To use a new word, it’s all very post-truth.  Sixteen year old Martha, the book’s central character and death row inmate, says of those who will decide her fate, ‘They don’t want to know the truth, they just believe what’s fed to them.’
This novel is also so entirely plausible that it’s terrifying.
And what a tremendous read!  I really like the way Drewery chops the text up with different voices and different viewpoints.  It’s like we’re watching Martha through multiple camera angles; which, of course, we are - just like the audience of Death is Justice.  The sequel Day 7 is out in June.  I’ll be tuning in.
And then I read The Wave. 
Crikey.  This was not a relaxing experience either. 
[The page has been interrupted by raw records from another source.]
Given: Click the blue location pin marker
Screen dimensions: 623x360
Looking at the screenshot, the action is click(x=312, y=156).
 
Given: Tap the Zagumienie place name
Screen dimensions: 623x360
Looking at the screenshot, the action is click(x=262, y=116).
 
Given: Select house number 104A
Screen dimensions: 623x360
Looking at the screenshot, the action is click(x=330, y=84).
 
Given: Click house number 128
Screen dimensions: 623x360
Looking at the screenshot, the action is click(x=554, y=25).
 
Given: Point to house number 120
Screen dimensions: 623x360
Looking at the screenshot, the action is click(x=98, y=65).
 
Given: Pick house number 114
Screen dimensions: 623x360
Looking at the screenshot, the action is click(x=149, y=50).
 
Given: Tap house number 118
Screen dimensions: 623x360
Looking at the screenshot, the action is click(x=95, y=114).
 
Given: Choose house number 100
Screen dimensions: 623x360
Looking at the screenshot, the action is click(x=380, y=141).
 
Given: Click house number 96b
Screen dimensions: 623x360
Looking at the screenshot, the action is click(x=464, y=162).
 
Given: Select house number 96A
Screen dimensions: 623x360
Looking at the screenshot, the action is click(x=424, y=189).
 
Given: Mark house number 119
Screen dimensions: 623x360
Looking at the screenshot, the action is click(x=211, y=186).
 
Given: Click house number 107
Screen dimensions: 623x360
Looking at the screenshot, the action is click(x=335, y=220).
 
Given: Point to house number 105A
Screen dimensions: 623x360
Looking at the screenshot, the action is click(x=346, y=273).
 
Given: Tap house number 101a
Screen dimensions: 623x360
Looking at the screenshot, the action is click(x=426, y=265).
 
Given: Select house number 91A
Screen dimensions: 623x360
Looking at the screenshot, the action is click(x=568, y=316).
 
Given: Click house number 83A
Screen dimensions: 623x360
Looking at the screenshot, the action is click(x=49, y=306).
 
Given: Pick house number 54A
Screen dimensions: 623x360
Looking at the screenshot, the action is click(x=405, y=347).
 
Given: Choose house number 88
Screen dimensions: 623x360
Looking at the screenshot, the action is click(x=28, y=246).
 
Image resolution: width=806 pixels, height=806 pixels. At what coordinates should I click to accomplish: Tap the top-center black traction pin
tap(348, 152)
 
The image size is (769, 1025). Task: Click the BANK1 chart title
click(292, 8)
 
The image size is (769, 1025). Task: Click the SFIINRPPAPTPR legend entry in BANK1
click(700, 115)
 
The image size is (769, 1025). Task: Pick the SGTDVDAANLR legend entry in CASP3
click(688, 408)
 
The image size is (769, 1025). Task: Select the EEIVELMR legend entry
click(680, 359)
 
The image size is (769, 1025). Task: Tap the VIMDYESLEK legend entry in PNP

I first read The Wave when I was about 13.  I remember borrowing it from Felixstowe library and thinking ‘Oh my God – this book is brilliant.’  Unlike Cell 7, the scenario is not a parallel or future dystopia, it’s one based very much on real life.  In 1969, a history teacher in a California school attempted to demonstrate to his class how Nazi ideology was able to infect an entire country.  His teaching was too effective.  Within days, this teacher had turned the entire school into one collective movement of chanting, flag-waving followers - and anyone who questioned the majority or dared to be different was treated with suspicion, victimized and intimidated.  This is Morton Rhue’s fictionalised account of that real event.  It’s a very short read and simply told but it packs some powerful messages.  At one point, a worried parent tells her daughter, ‘… just remember, that the popular thing is not always the right thing.’
Wise words. 
Sometimes truth is stranger than fiction.  And post-truth is so illogical that it defies basic commonsense.  Michael Gove recently scrapped a load of A levels including Creative Writing and History of Art because he thought they were useless.  He should have read Cell 7 and The Wave.  If ever there were a couple of novels that might prove that art helps make sense of the world, then these two would be them.

 *Um... 350 million pounds a week to the NHS anyone?

The giveaway from my last blog was won by Sally in Worcestershire and Caroline in Westchester, NY.